Friendly is a misnomer is this series, one Donovan helped inflame by scoring in his national team debut against Mexico as a teenager, then later urinating on a Mexican practice field before a U-23 game.
"This is a huge rivalry," said Andreas Herzog, coach of the U.S. U-23 team. "For these players, it's a huge opportunity and we want to see them make the most of it."
For Herzog's team the game is big in another way as well. Soccer at the Olympic Games is a U-23 tournament and it's one the U.S. didn't qualify for three years ago. Mexico then rubbed salt in that wound by winning its first Olympic gold medal in London.

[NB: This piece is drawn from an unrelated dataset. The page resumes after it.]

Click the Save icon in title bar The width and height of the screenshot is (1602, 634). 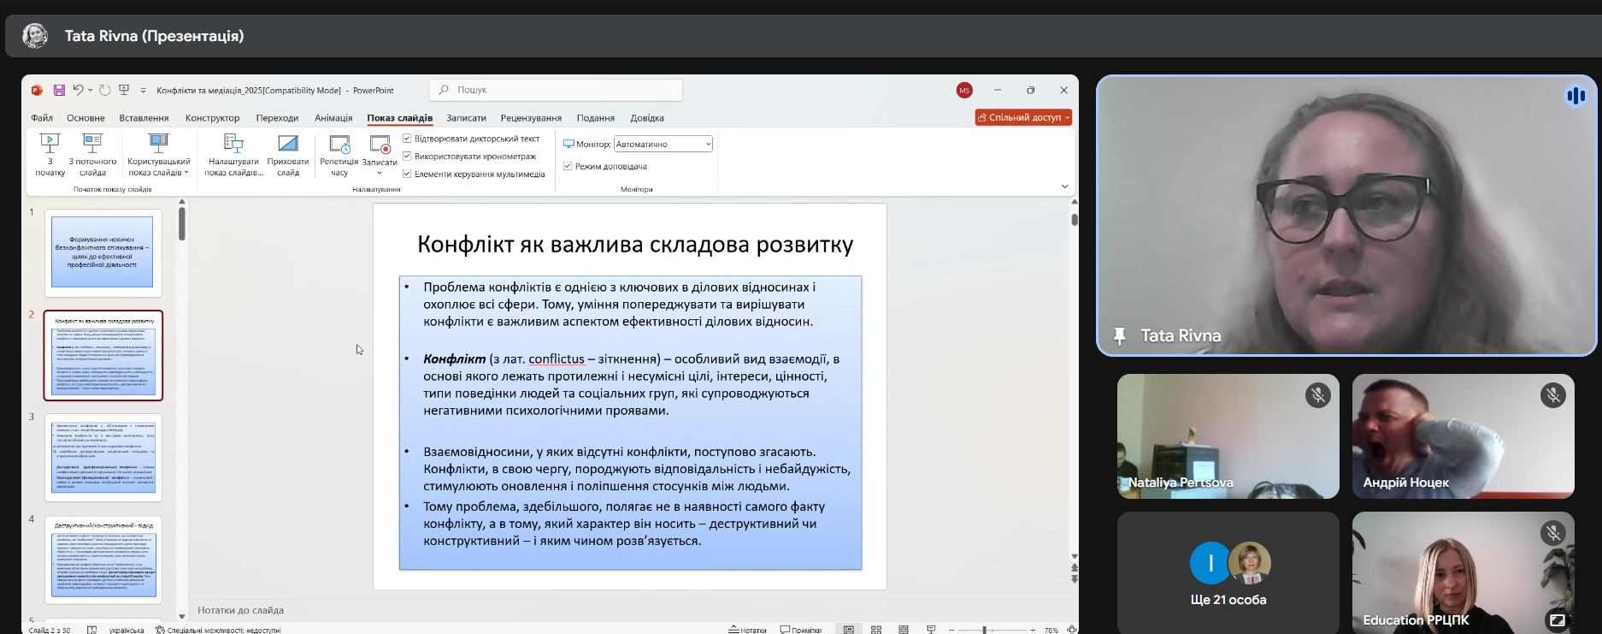click(x=59, y=90)
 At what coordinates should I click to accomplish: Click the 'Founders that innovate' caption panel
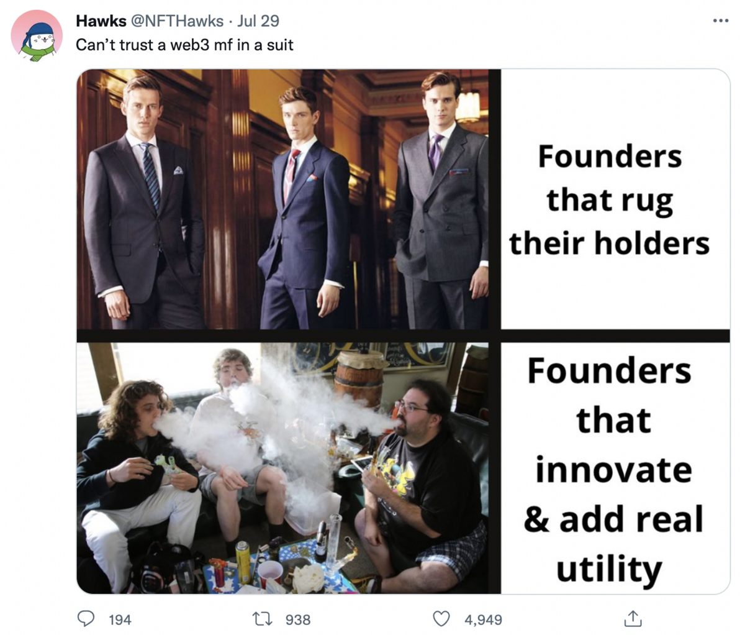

As a result, Wednesday's game against the reigning Olympic champions shapes up as a huge test for the U.S. ahead of this fall's CONCACAF qualifying event for the 2016 Games.
For Morris, the game represents an opportunity to continue a fairy tale journey that began last spring, when U.S. coaches got a good look at him when the World Cup team scrimmaged against Stanford.
Three months later he scored a goal in his debut for the U-23 team, earning his first call-up to the senior team for a post-World Cup friendly with Czech Republic.
Now that journey takes him to StubHub Center, which both he and Juergen Klinsmann, the national team coach and U.S. Soccer's technical director, hope is just a temporary stop on the way to next summer's Rio Olympics.
"We urgently need to try to build this pool and try to build a team that is getting together on every possible occasion," Klinsmann said. "Trying to find a chemistry, trying to find a spirit within the group and hooking them up with each other.
"If you want to go to Rio de Janeiro in 2016, you've got to show that to us right away."